╭─ TEXT FOR ANALYSIS

Devices and services

Describing yourself as an enterprise supplier or a consumer supplier used to mean you build products on very different platforms. Increasingly, the platform you build anything on is a cloud platform. For Microsoft, that's the services side of "devices and services" — and the experience it has in running the datacentres those services live in.

Microsoft's latest set of accounts include some interesting numbers around both.

On the devices side, CFO Peter Klein suggested on the earnings call that the days of buying a new PC because you'd had your old one for three or five years are probably gone, for businesses and consumers alike. Instead, you'll buy a new PC because it has a new feature you specifically need or a new form factor you really want, like a touchscreen or a detachable keyboard.

That keeps Microsoft held hostage to OEMs building new and interesting PCs — or the Surface team managing to build and sell enough devices to make up the difference.

╰─
╭─ EXCERPTED RECORDS

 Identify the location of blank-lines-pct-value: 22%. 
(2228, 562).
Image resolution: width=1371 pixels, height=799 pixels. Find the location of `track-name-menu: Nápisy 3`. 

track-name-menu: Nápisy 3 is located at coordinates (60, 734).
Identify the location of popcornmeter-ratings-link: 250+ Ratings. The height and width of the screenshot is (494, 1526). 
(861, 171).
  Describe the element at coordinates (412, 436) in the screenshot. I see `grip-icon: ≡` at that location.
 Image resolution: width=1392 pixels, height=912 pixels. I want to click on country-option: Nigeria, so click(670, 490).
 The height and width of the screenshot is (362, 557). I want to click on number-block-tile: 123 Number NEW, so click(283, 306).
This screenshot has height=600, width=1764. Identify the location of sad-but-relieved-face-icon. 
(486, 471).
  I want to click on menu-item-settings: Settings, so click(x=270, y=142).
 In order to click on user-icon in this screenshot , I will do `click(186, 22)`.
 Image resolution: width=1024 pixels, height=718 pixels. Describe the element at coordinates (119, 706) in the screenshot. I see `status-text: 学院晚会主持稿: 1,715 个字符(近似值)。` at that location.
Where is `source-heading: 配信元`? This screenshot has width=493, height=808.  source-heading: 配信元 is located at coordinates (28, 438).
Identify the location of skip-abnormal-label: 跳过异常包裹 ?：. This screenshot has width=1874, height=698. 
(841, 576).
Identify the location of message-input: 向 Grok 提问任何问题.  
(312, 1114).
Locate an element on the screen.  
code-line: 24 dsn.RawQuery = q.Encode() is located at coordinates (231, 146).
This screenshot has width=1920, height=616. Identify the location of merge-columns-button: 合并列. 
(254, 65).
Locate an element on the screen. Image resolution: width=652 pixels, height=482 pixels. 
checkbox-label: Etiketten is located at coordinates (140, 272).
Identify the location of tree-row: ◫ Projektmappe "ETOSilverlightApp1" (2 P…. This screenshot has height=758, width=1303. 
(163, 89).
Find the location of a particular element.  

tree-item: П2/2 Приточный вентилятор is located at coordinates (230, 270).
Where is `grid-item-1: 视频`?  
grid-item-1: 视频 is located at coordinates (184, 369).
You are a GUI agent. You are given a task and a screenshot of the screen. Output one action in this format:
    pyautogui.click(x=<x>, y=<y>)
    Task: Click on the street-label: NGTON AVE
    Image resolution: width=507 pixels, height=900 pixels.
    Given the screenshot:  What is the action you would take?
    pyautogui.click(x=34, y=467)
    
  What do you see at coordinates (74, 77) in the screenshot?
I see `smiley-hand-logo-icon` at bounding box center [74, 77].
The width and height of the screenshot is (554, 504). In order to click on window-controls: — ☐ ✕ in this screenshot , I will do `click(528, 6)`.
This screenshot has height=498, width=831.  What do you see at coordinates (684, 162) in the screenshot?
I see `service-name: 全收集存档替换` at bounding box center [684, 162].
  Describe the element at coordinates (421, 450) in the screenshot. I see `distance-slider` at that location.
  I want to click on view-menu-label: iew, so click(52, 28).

╰─

THE PROBLEM »
Carry the text on Microsoft's devices and services forward from its final sentence, keeping its tone and subject.

RESPONSE TO THE EXERCISE »
We haven't been able to find out how much Microsoft made from Surface and the reason Windows had a better quarter than the PC market in general might just be the mix of selling Windows upgrades and selling multiyear licences to businesses. This combination of Surface, Windows 8 upgrades and Windows business licences adds up to a 40 percent increase in the revenue the Windows division makes that doesn't come from PC makers.

But the growth in the Office and Server and Tools groups comes at least in part from subscriptions to Office 365 and Azure. 

"We are starting to get scale in cloud services. Growth in Office 365 is coming at a higher margin and Office 365 is really starting to get scale." He predicted Office subscriptions will be a good future business. "In the long term it's a great trend because we're building up a banked book of business on the subscription side that will become less and less connected to the PC market," Klein said.

Eventually, Apple App Store terms permitting, that will probably include subscriptions from Android and iPad tablet users. How will you tell the home and work users apart in that?

And on the consumer side, what about that 56 percent annual increase in revenue from the Entertainment and Devices division?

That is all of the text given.